Bills to repeal Virginia’s same-sex marriage prohibition have passed in both legislative chambers with bi-partisan support this week. HJ 582, introduced by Delegate Mark Sickles (D-Franconia) and SJ 270, introduced by Senator Adam Ebbin (D-Alexandria) seek to amend language in the state constitution passed in 2006 saying that marriage is between one man and one woman.
“For several years now, I have introduced this resolution because I know millions of people want to either take back their vote that they made in 2006 or they weren’t old enough to vote in 2006 and want to weigh in on this,” Sickles said in subcommittee.
“It’s an affirmative right that agents of the commonwealth shall issue marriage licenses and recognize marriages and treat all marriages equally under the law,” he said. “This is not forcing a religious organization to perform any type of religious service that is against their conscience and what they don’t believe.”
Sickles’ proposed amendment states, “That the right to marry is a fundamental right, inherent in the liberty of persons, and marriage is one of the vital personal rights essential to the orderly pursuit of happiness. This Commonwealth and its political subdivisions and agents shall issue marriage licenses, recognize marriages, and treat all marriages equally under the law regardless of the sex or gender of the parties to the marriage.”
Another clause clarifies, “Religious organizations and clergy acting in their religious capacity shall have the right to refuse to perform any marriage.”
Amendments to Virginia’s Constitution require passage in two General Assembly sessions with a general election held in between. Then, the amendment goes to the public for a vote. As a result, the amendment still faces a relatively high hurdle before the commonwealth’s Constitution is changed.
Current language in the Constitution banning same-sex marriage is already effectively dead.
The Constitution states in part, “That only a union between one man and one woman may be a marriage valid in or recognized by this Commonwealth and its political subdivisions.”
That language is the result of the Marshall-Newman constitutional amendment banning same-sex marriage, which was ratified in 2006 by a 57.06 percent general election vote.
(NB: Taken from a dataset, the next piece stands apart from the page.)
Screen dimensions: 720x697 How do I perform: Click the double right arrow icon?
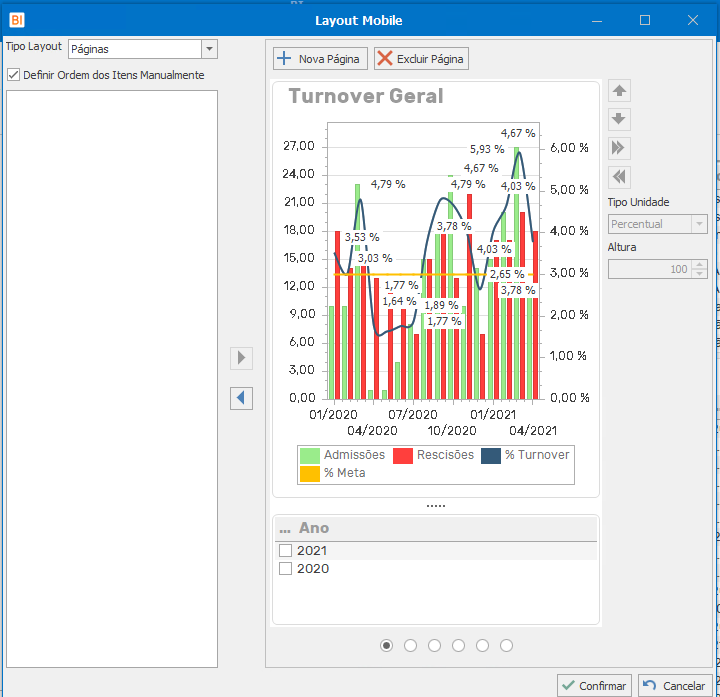tap(619, 148)
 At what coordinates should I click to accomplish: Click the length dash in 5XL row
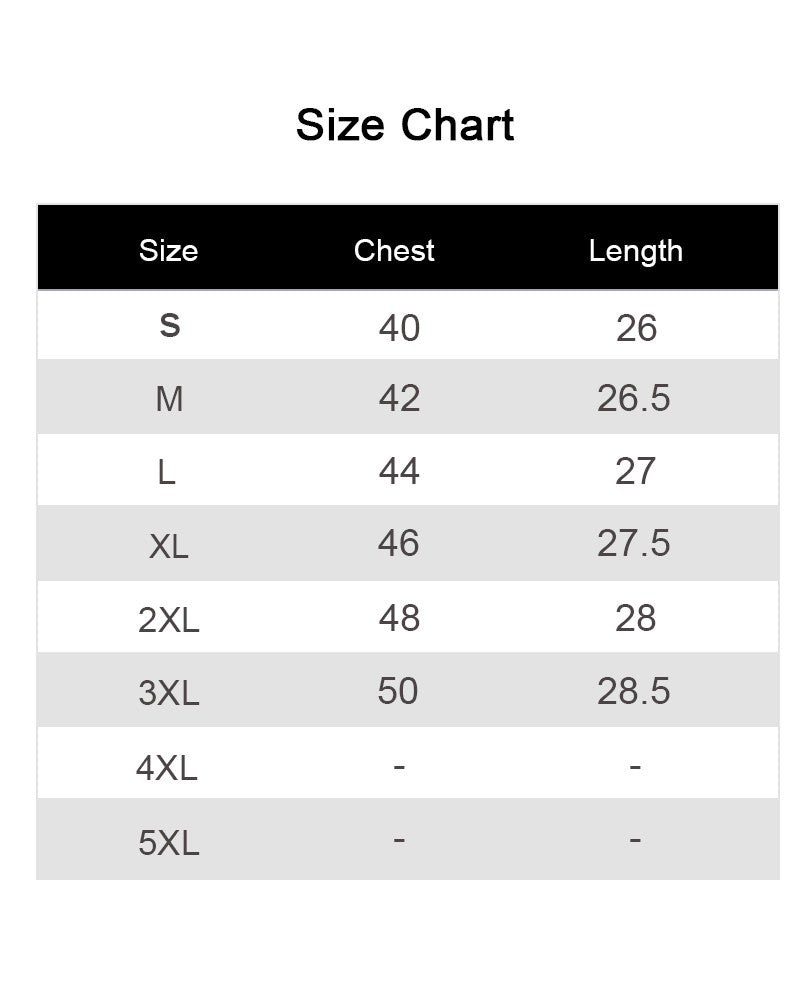[x=635, y=840]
In 2014, Eastern District Court Judge Arenda Wright Allen found the Marshall-Newman amendment to be unconstitutional in Bostic v. Shaeffer.
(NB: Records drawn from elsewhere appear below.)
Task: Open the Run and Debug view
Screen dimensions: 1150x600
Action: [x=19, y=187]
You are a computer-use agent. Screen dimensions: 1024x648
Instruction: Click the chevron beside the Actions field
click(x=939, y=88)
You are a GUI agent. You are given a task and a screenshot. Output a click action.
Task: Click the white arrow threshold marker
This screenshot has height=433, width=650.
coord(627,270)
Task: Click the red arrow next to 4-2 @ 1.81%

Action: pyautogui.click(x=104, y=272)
Wright Allen wrote, “The Court is compelled to conclude that Virginia’s Marriage Laws unconstitutionally deny Virginia’s gay and lesbian citizens the fundamental freedom to choose to marry. Government interests in perpetuating traditions, shielding state matters from federal interference, and favoring one model of parenting over others must yield to this country’s cherished protections that ensure the exercise of the private choices of the individual citizen regarding love and family.”
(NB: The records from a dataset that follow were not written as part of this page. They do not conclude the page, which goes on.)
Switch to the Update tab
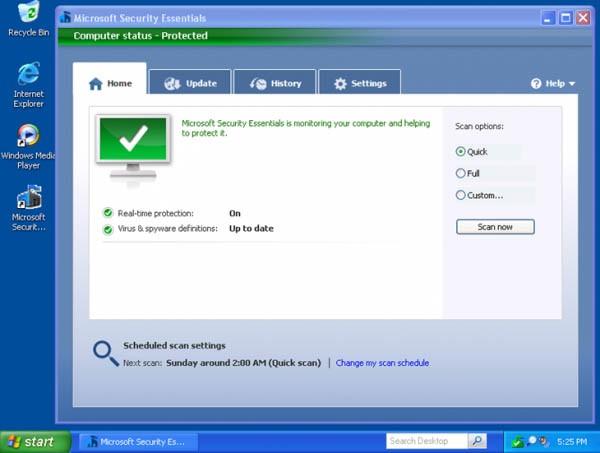 190,82
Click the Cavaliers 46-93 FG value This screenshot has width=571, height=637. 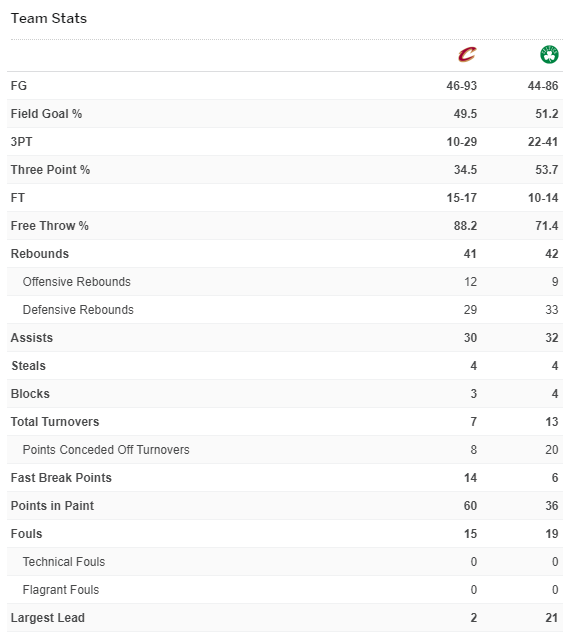(x=461, y=86)
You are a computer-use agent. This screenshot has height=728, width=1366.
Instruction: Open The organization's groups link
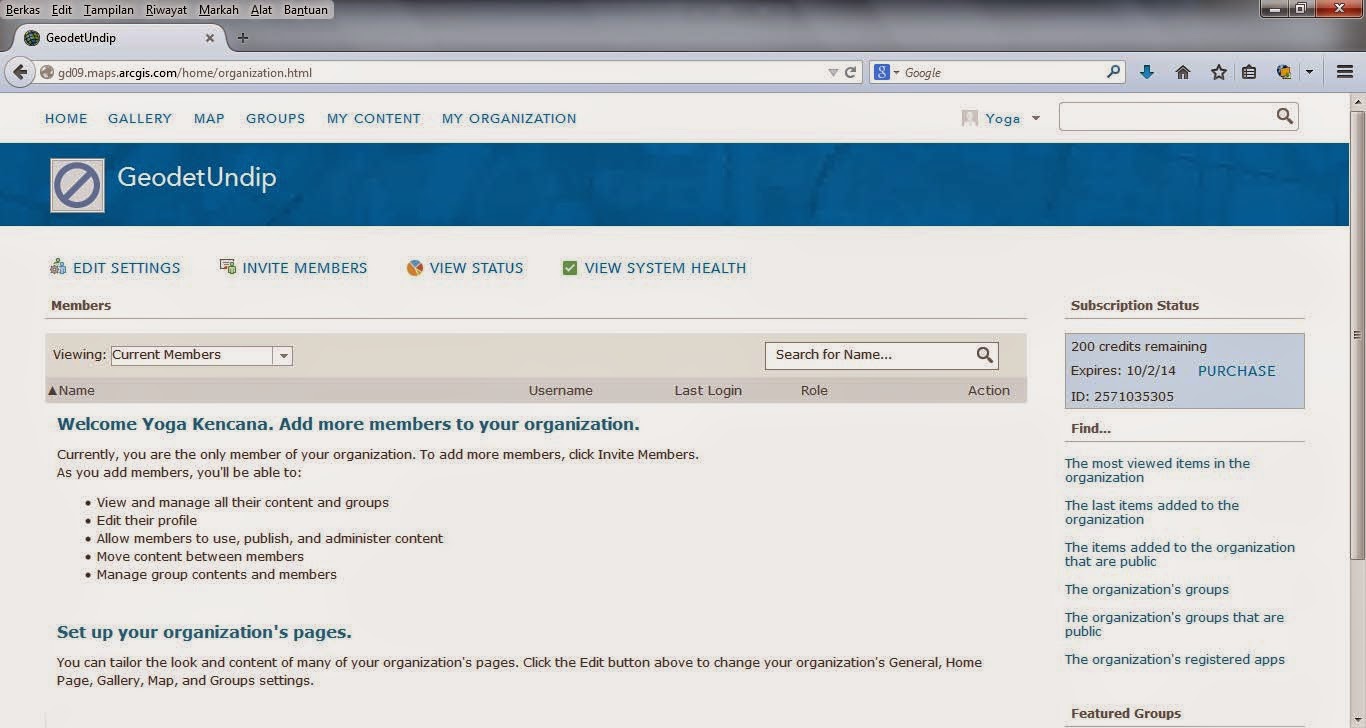tap(1146, 589)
The decision was appealed and upheld in the Fourth Circuit Court of Appeals. The U.S. Supreme Court declined to overturn the decision in 2014, effectively legalizing same-sex marriage in the Commonwealth. In 2015, the Supreme Court’s decision in Obergefell v. Hodges outlawed similar same-sex marriage bans across the country.
However, due in part to the difficulty of enacting amendments in Virginia, an unenforceable ban on same-sex marriage still exists in Virginia’s Constitution.
“We have a rare chance for a do-over when we got it wrong with our message,” Ebbin said on the Senate floor on Friday. “Here we are six years later and we have a chance to make our constitution accurate in terms of the operative laws of this country and this commonwealth.”
Senate Minority Leader Thomas Norment (R-James City) said he was concerned about the large number of constitutional amendments being considered by the General Assembly.
“I recognize that times change,” he said. “I recognize that Virginia has changed and I recognize that there is a new cadre of legislators who have a different perspective on what the policies of the commonwealth should be.”
Norment continued, “We have seven constitutional amendments being proposed this year. Seven. And I realize that some of them are laudable and some need to be done, but this really is just bordering on absurdity.”
Family Foundation President Victoria Cobb said the proposed bills go beyond removing a same-sex marriage ban.
“These resolutions would not only remove this language from the constitution, but also seek to replace it with language to officially recognize all so-called marriages ‘regardless of the sex or gender of the parties to the marriage,'” Cobb wrote in a recent email blast.
“While both bills specify that religious organizations and clergy may refuse to perform any marriage (a right they already clearly have), they still attempt to redefine marriage outside of what God has designed for human flourishing, which also entails the critical ideal of raising children by both their mom and dad who love each other,” she said.
Cobb added, “Unfortunately, as expected, all of society, including those whose deeply held convictions have not moved with secular society are uniformly expected to not only abide those with differing views on marriage but embrace them in their speech and celebrate them in their business life.”